Морган потер двумя пальцами лоб. На самом деле, вдруг пришло ему в голову, будь Бонни более серьезной, более ответственной, нынешние потрясения, глядишь, и обошли бы их стороной. Или, по крайней мере, отсрочились. Ему казалось, что она позволяет детям утекать сквозь пальцы, и причина тут была в свойственной только ей небрежной, беспорядочной, неосновательной манере поведения. Он вспомнил, как однажды, сопровождая шестиклассницу Кэйт с подругами на экскурсию в Вашингтон, она потеряла всю восьмерку своих подопечных в музее Смитсоновского института. Потом их нашли среди витрин, в которых были выставлены дикари, – детишки записывали рецепты изготовления высушенных человеческих голов. На ежегодный школьный пикник матерей-дочерей, куда все приходили с картофельным салатом и лимонадом, Бонни принесла пакет бигмаков и термос с шабли. Да, а как сокрушительно она воздействовала на любые механизмы? Ей стоило только сесть за руль – и машина тут же начинала распадаться: загорались предупредительные огоньки, из радиатора валил пар, глушитель отваливался, колесные колпаки укатывались во все стороны, лязгая по сточным решеткам и проваливаясь в ливневые коллекторы. Она всего один раз поворачивала направо – и указатель поворота отказывал навсегда. Чего же удивляться, что он проводил половину уик-эндов в гараже, лежа на спине! И все эти качества она передала девочкам. Во время первого данного им Эми урока вождения стекло левого переднего окна ушло в дверцу и вытянуть его оттуда никакими силами не удалось. Пришлось отдать машину в ремонт.

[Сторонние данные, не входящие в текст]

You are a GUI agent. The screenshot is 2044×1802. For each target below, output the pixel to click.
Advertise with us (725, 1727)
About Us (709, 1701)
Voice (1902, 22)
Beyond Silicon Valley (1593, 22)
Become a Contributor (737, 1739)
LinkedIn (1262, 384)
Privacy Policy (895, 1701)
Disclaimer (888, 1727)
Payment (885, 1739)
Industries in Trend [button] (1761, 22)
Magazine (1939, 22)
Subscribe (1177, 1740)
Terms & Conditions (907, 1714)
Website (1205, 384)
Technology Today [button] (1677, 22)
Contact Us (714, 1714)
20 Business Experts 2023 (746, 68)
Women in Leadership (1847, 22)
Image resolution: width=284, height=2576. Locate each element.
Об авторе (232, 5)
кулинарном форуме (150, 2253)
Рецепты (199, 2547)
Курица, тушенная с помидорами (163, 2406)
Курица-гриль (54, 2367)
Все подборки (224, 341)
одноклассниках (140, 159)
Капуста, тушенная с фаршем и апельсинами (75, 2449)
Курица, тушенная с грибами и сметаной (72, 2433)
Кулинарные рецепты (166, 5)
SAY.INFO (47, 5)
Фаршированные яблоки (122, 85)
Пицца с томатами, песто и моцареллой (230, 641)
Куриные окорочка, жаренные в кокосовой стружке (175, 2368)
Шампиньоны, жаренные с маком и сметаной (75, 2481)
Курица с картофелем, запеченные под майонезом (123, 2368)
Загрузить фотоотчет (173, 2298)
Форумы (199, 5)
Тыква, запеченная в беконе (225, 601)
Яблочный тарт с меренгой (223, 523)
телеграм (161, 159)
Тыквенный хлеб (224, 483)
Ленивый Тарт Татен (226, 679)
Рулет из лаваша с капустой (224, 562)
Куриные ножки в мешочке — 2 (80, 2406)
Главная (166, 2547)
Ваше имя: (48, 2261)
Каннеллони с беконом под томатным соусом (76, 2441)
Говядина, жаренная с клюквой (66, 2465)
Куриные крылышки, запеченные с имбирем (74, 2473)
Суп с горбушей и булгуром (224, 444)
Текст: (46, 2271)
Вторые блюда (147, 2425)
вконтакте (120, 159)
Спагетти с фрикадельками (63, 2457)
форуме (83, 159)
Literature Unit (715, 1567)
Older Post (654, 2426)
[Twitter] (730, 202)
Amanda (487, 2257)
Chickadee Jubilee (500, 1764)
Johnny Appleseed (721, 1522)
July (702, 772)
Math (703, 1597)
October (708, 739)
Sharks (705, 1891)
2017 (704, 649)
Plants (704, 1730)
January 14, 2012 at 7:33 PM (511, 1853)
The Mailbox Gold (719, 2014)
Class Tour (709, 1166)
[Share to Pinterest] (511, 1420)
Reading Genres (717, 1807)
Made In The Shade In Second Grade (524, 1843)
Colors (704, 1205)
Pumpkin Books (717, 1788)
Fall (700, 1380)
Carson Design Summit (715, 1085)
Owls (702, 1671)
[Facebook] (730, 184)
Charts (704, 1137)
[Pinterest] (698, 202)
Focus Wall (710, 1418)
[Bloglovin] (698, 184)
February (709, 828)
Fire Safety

А еще сестра, которая с самого Рождества так из своего халата и не вылезла. Халат обвисал на ней, как лепесток старой орхидеи, увядший, прожилистый, издающий тяжелый запах. И у матери память все слабеет, хотя попробуй намекнуть ей на это, тут же разгневается. За ужином мать, чтобы доказать остроту своей памяти, кусками цитирует «Гайавату» или «Рубайят». «Приди, наполни чашу до краев!..» – вдруг ни с того ни с сего начинает она и стукает вилкой по своему стакану, а Бриндл говорит: «О господи, только не это», и все стонут и сбиваются в раздельные, беспорядочные кучки.